A new study revealed that almost half of men in the United States have genital infections caused by the sexually transmitted human papillomavirus or HPV.

The study, published in the journal JAMA Oncology, showed that 45 percent of men in the U.S. under the age of 60 have genital HPV infections, which is about 35 million men.

"The study just underscores that you need to vaccinate boys as well as girls, " said Debbie Saslow, an HPV specialist at the American Cancer Society and was not involved in the study, in a report from Fox News.

For the study, the researchers analyzed the data of 1,868 men from the National Health and Nutrition Examination Survey (NHANES) 2013-2014. The samples used in the study were self-collected from penile swabs for HPV genotyping testing.

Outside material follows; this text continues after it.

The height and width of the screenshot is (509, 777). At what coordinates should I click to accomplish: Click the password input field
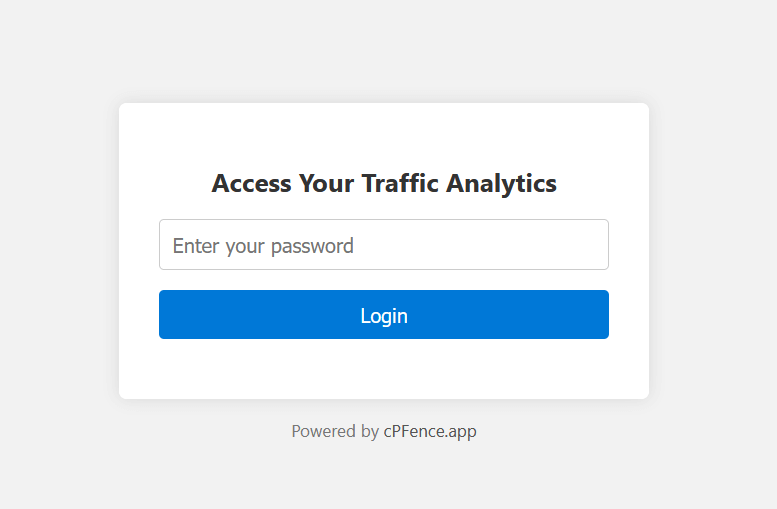[383, 245]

Out of the more than 1,800 participants, a total of 45.2 tested positive for genital HPV infection. HPV infections are relatively common and can be experienced by most adults at some points of their lives. Most HPV infections cause no symptoms and will disappear without treatments, while more harmful strains can cause genital warts. On the other hand, high-risk HPV strains could lead to the development of cancer in upper throat and mouth, cervical cancer for women and other types of cancers.

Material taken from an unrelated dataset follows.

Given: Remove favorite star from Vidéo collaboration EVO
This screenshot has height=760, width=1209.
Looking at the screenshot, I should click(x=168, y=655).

About one in four participants in the study have the high-risk strain of HOV infections. Only 10.7 percent of the participants were protected by the HPV vaccine. The prevalence of vaccination differs across different age groups, with the prevalence increasing and remaining constant at older age groups. The lowest prevalence was 28.9 percent among men 18 to 22 years old, followed by 46.5 percent in the 23 7 age group.

Due to the nature of study, which was conducted using data from one specific time, the researchers were not able to explain why older males have higher rates of HPV infections. Additionally, the researchers also can't establish the effect of HPV vaccine on the risk of infection among different age groups.